● Exercise prompt:
Output only the lines of the entries that follow, starting at the one with "Affiliates (273, 2309)" and running down to the one with "Botón de arrepentimiento (603, 2505)", both included and unchanged.

● Data supplied:
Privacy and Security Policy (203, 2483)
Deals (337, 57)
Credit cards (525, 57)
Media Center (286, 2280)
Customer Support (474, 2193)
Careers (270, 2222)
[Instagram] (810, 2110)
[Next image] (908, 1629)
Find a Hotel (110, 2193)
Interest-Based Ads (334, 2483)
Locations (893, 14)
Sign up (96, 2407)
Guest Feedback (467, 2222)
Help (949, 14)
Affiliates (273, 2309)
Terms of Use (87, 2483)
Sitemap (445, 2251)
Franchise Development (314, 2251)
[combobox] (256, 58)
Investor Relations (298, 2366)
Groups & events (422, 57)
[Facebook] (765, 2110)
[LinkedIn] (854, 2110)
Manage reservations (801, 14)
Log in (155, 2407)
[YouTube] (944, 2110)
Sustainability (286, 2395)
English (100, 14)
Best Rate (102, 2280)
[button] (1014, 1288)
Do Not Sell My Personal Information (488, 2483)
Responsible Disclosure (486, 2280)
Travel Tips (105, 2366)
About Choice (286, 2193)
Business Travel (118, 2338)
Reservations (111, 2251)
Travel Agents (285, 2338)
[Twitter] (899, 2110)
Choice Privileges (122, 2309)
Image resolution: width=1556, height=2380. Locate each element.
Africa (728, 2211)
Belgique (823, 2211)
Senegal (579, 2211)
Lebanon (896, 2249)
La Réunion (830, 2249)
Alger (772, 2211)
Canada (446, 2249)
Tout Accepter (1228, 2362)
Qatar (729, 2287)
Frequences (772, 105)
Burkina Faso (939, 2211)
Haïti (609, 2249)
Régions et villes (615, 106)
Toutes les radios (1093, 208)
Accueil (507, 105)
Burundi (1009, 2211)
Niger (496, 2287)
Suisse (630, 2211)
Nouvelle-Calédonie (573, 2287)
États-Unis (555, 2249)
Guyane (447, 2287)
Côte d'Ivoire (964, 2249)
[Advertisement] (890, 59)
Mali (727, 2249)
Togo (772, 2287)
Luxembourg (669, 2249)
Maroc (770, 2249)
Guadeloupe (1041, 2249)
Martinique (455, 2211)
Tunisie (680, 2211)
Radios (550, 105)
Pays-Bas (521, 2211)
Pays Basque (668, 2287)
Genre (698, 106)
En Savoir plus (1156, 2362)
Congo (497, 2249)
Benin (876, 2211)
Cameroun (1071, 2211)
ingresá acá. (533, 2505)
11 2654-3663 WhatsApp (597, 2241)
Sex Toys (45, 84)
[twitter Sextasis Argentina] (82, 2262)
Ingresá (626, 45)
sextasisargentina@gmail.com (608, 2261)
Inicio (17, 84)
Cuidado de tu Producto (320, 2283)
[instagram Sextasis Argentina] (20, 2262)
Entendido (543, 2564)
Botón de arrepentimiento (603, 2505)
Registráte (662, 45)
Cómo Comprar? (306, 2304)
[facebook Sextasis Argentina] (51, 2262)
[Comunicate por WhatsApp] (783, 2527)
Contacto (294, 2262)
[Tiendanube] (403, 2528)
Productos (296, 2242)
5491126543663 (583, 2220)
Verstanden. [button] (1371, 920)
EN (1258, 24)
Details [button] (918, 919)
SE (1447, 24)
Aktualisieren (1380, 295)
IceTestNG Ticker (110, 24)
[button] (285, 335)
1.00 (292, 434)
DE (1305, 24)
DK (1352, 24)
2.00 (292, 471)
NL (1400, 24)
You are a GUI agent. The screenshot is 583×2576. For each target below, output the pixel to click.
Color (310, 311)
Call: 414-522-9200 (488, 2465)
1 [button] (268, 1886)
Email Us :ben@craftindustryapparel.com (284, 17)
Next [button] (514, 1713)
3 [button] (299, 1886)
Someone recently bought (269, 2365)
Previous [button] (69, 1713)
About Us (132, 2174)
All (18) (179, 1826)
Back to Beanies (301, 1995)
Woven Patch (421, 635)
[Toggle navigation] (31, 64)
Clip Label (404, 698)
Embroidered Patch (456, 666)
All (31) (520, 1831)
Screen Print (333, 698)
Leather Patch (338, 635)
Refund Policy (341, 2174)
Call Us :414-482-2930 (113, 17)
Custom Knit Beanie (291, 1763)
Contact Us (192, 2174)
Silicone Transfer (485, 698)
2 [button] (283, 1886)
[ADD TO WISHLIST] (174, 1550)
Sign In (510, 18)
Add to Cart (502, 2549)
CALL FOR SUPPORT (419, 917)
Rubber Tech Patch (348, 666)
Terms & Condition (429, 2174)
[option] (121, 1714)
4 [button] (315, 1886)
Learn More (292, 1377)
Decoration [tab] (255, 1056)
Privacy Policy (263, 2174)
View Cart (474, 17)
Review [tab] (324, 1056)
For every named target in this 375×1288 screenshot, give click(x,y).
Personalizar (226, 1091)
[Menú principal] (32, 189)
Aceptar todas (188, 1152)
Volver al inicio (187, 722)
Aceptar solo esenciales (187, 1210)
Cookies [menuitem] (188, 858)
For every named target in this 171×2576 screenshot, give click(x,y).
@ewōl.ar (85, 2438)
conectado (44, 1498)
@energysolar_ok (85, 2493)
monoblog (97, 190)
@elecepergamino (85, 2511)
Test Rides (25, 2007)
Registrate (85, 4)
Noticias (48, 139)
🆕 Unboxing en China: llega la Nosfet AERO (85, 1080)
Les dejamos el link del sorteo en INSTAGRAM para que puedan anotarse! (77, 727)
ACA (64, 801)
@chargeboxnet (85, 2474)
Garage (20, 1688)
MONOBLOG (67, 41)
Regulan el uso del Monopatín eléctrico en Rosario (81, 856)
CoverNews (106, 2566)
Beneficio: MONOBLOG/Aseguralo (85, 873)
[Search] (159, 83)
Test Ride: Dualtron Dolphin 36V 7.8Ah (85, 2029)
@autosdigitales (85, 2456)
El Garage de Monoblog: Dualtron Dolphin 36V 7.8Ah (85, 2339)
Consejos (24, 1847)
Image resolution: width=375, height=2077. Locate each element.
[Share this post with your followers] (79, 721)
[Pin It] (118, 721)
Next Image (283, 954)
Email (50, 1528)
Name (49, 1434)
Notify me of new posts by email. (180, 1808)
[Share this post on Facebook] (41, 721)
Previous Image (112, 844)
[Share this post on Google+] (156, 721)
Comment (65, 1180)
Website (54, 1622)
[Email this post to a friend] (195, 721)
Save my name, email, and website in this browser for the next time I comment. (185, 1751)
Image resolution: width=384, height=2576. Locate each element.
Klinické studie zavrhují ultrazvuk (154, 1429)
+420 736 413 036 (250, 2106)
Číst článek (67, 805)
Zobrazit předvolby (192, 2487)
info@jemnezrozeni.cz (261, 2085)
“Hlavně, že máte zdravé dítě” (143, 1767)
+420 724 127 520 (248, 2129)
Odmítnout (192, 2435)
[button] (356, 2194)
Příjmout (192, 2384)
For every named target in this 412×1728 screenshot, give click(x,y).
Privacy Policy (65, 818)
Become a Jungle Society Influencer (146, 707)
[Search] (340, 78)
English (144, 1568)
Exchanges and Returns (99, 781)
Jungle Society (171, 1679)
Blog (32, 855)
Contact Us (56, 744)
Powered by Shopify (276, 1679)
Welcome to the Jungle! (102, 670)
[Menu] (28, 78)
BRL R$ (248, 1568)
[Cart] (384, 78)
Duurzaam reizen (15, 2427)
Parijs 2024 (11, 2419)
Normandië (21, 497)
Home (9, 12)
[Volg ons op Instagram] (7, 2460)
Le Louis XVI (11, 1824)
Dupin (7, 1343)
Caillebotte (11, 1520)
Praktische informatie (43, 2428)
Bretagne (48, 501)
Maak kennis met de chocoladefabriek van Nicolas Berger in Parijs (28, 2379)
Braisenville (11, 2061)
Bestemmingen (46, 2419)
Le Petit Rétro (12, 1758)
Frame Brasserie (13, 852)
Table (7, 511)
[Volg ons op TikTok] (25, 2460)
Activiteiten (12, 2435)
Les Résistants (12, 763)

● Completed task:
Affiliates (273, 2309)
Terms of Use (87, 2483)
Sitemap (445, 2251)
Franchise Development (314, 2251)
[combobox] (256, 58)
Investor Relations (298, 2366)
Groups & events (422, 57)
[Facebook] (765, 2110)
[LinkedIn] (854, 2110)
Manage reservations (801, 14)
Log in (155, 2407)
[YouTube] (944, 2110)
Sustainability (286, 2395)
English (100, 14)
Best Rate (102, 2280)
[button] (1014, 1288)
Do Not Sell My Personal Information (488, 2483)
Responsible Disclosure (486, 2280)
Travel Tips (105, 2366)
About Choice (286, 2193)
Business Travel (118, 2338)
Reservations (111, 2251)
Travel Agents (285, 2338)
[Twitter] (899, 2110)
Choice Privileges (122, 2309)
Image resolution: width=1556, height=2380. Locate each element.
Africa (728, 2211)
Belgique (823, 2211)
Senegal (579, 2211)
Lebanon (896, 2249)
La Réunion (830, 2249)
Alger (772, 2211)
Canada (446, 2249)
Tout Accepter (1228, 2362)
Qatar (729, 2287)
Frequences (772, 105)
Burkina Faso (939, 2211)
Haïti (609, 2249)
Régions et villes (615, 106)
Toutes les radios (1093, 208)
Accueil (507, 105)
Burundi (1009, 2211)
Niger (496, 2287)
Suisse (630, 2211)
Nouvelle-Calédonie (573, 2287)
États-Unis (555, 2249)
Guyane (447, 2287)
Côte d'Ivoire (964, 2249)
[Advertisement] (890, 59)
Mali (727, 2249)
Togo (772, 2287)
Luxembourg (669, 2249)
Maroc (770, 2249)
Guadeloupe (1041, 2249)
Martinique (455, 2211)
Tunisie (680, 2211)
Radios (550, 105)
Pays-Bas (521, 2211)
Pays Basque (668, 2287)
Genre (698, 106)
En Savoir plus (1156, 2362)
Congo (497, 2249)
Benin (876, 2211)
Cameroun (1071, 2211)
ingresá acá. (533, 2505)
11 2654-3663 WhatsApp (597, 2241)
Sex Toys (45, 84)
[twitter Sextasis Argentina] (82, 2262)
Ingresá (626, 45)
sextasisargentina@gmail.com (608, 2261)
Inicio (17, 84)
Cuidado de tu Producto (320, 2283)
[instagram Sextasis Argentina] (20, 2262)
Entendido (543, 2564)
Botón de arrepentimiento (603, 2505)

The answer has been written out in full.